First large northwest swell will start to impact our Coast mid week - with forecasted deepwater heights 10-15ft.  This is due to a large, complex storm system out in the Gulf, which unfortunately will probably come ashore around the same time.  Rain is in the forecast - Wednesday, Thursday, possibly into Friday.  Winds will be south/southwest during as the front comes ashore, probably turn northwest behind and i'll be looking for any sign of an offshore wind event next weekend.  Check the winds this week - might be a few moments - plenty of swell in the water from mid week on.  Cya in the water.

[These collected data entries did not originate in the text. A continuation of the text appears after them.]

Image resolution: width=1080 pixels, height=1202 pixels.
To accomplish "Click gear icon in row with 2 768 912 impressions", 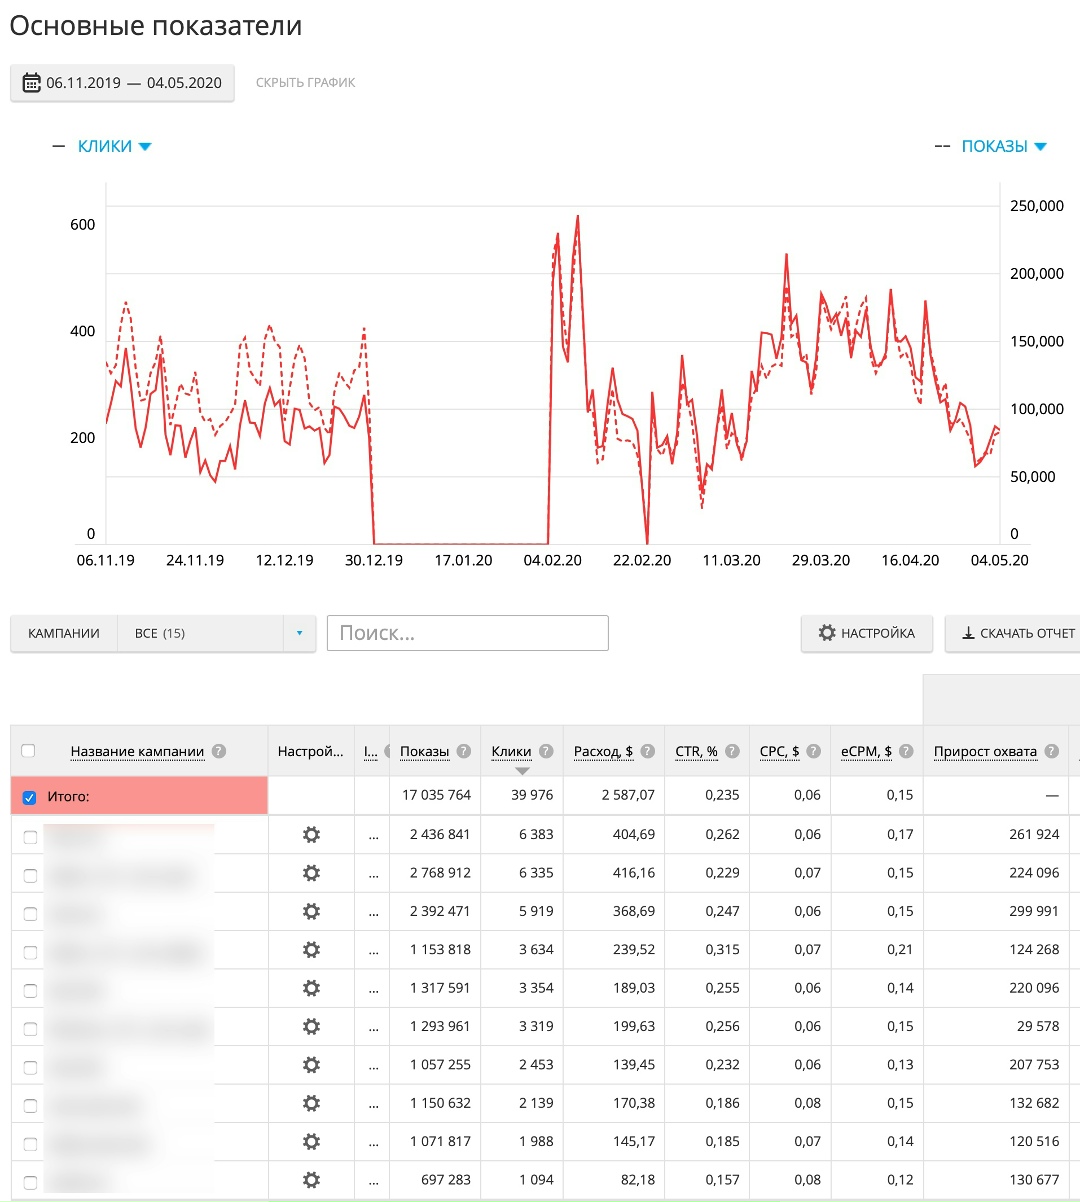I will coord(311,873).
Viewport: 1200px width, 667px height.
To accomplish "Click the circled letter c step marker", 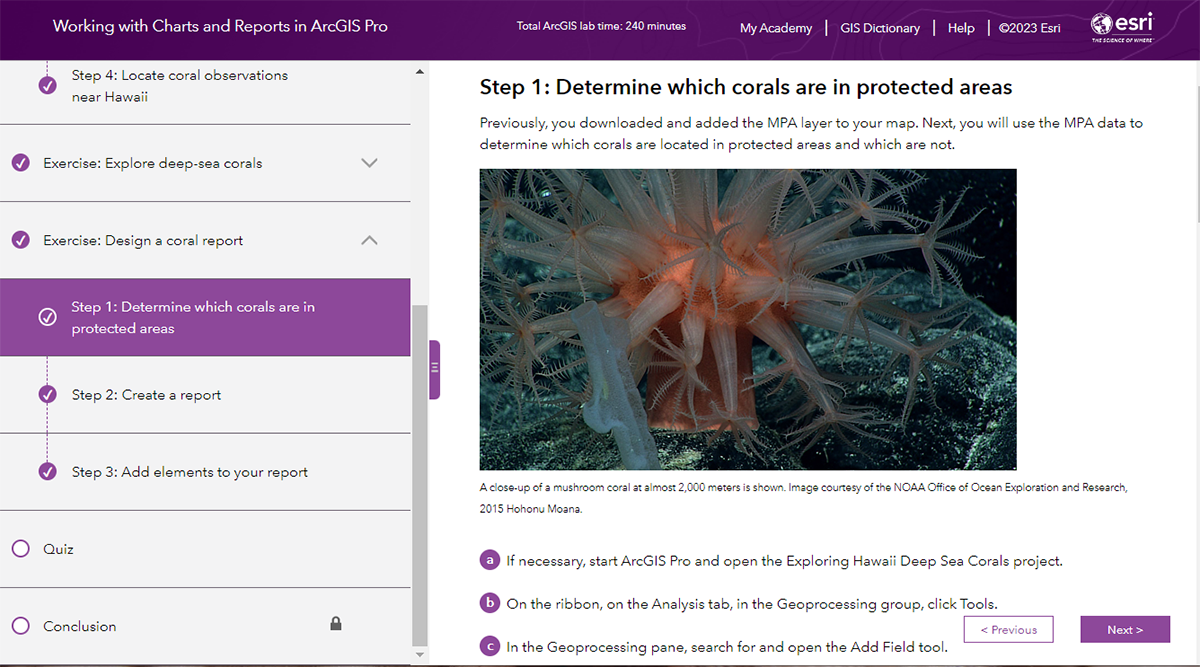I will (x=489, y=647).
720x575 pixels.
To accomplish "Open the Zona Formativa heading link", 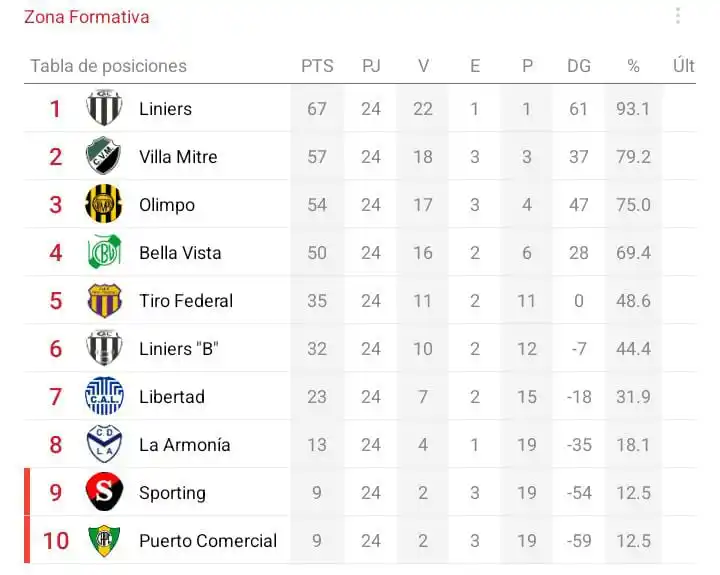I will tap(86, 17).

Thursday, September 18, 2014

Weekend Forecast

Rain showers have ended across the region as an early season storm dropped some badly needed rain around the area.  Looks like we could see more rain mid/late next week as the N Pac is very active - fueled in part by warm water and energy around the Pacific Basin.  The solid southwest swell is winding down some tonight - but still decent with deepwater heights at 3-4 ft from 17 seconds.  Northwest swell is winding down as well - 4-5 ft at 11 seconds.  Look for the southwest to fade more Friday - with left over northwest windswell.  By late Saturday, a larger pulse of northwest swell is due to hit - pushing surf heights back in the head to overhead range thru Sunday.  Winds will highly variable the next few days - lightest early.  Doesn't look like any huge blow out but expect stronger winds each afternoon.  Plenty of surf on tap late Saturday thru Sunday.  Cya in the water.

Sunday, September 14, 2014

Updated Forecast -

Good run of southern hemi swells and WNW swells this coming week.  Rain chances return to the region (from Sonoma, north) Wednesday into Thursday.  Possible swell from Hurricane Odile could hit next weekend if the track takes it up Baja and into our swell window mid week.  This would be a south/southeast swell with a pretty steep approach.

SW/SWW swell will develop tonight and stick around thru Wednesday - (195-220) - good for head high and better sets at south facing breaks.

New WNW swell shows Tuesday - (290-300) good for chest/head high waves at winter breaks.  Another WNW swell will come in late this week.  More on that to come.  The N Pac is getting active.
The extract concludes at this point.